[STUDY TEXT — start]
June 8, 2022
By Michael V. Nakamura, Co-Chair
Medical Malpractice/Personal Injury Dept., Shulman Rogers
In three decades of practice, one of the most egregious areas of injury and pain that I have seen involve the victims of sexual misconduct and sexual abuse.
Our cases have involved defendants ranging from priests and pastors to psychiatrists and therapists, to teachers and school bus drivers to medical doctors. The entities responsible have included churches, school systems, hospitals and medical practices.
The unfortunate victims include children and adults, loyal parishioners and congregants, students and patients.
The common thread for all is that a line was crossed, a boundary violation not only of behavior and conduct, but a violation of a sacred trust – whether religious, medical or professional. As a result, the victims often suffer traumatic injuries and emotional scars that are very real but invisible, life-altering and long-lasting.
[STUDY TEXT — finish]
ACTIVITIES
1: Print the article on sexual abuse cases word for word, starting with "June 8, 2022" and going on through "and sexual abuse.".
2: Proceed with the article on sexual abuse cases, carrying it on from its final sentence.
[DATA EXTRACTS — start]
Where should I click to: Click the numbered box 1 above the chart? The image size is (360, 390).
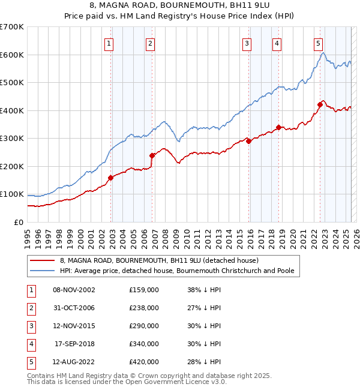pyautogui.click(x=109, y=43)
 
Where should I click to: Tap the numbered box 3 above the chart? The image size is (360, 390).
pyautogui.click(x=247, y=43)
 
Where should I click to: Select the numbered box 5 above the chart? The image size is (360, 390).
pyautogui.click(x=318, y=43)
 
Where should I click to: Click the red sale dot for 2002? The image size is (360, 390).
pyautogui.click(x=111, y=178)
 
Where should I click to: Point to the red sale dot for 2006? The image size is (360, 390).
pyautogui.click(x=152, y=155)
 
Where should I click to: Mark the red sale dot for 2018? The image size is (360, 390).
pyautogui.click(x=278, y=127)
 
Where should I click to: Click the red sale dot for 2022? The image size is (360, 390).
pyautogui.click(x=320, y=105)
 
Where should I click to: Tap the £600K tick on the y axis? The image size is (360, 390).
pyautogui.click(x=12, y=55)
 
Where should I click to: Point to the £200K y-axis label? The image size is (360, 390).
pyautogui.click(x=12, y=166)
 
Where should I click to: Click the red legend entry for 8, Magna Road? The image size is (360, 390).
pyautogui.click(x=159, y=260)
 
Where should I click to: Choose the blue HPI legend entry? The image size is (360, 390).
pyautogui.click(x=176, y=271)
[DATA EXTRACTS — finish]
ANSWERS FOR EACH ITEM
1:
June 8, 2022
By Michael V. Nakamura, Co-Chair
Medical Malpractice/Personal Injury Dept., Shulman Rogers
In three decades of practice, one of the most egregious areas of injury and pain that I have seen involve the victims of sexual misconduct and sexual abuse.

2:
With regard to the individuals who commit these abusive acts, that person is in a superior position of power and status in some way over the victim. The victim is vulnerable, by either age, experience or emotional, mental or physical condition. This results in a relationship of trust that often obscures the horrible reality of what the perpetrator is doing to the victim. The victims naturally trust their religious, educational and medical superiors. Moreover, the current event is usually not the perpetrator’s first time committing sexual abuse, so there is a grooming and other strategy employed by the perpetrator.
With regard to the entities that are responsible for these individuals, this responsibility is measured by their level of knowledge or “notice”
From the legal side, there are issues of civil liability and insurance coverage. There is an interplay with the criminal justice system, the police, detectives and the prosecutor’s office. Deep investigation is often necessary to determine the full extent of both the individual perpetrator and entity’s conduct. Often there are witnesses in and outside an organization with specific knowledge of the abuser and/or the organization. Appropriate experts must be hired and consulted on both liability and damages. There are legal deadlines, called statutes of limitations, and depending on the jurisdiction, there may be extensions of time for past abuse involving minors.
This is a general overview, but there are many other relevant factors to these cases, including compliance with codes, ordinances and regulations, as well as the location and jurisdiction.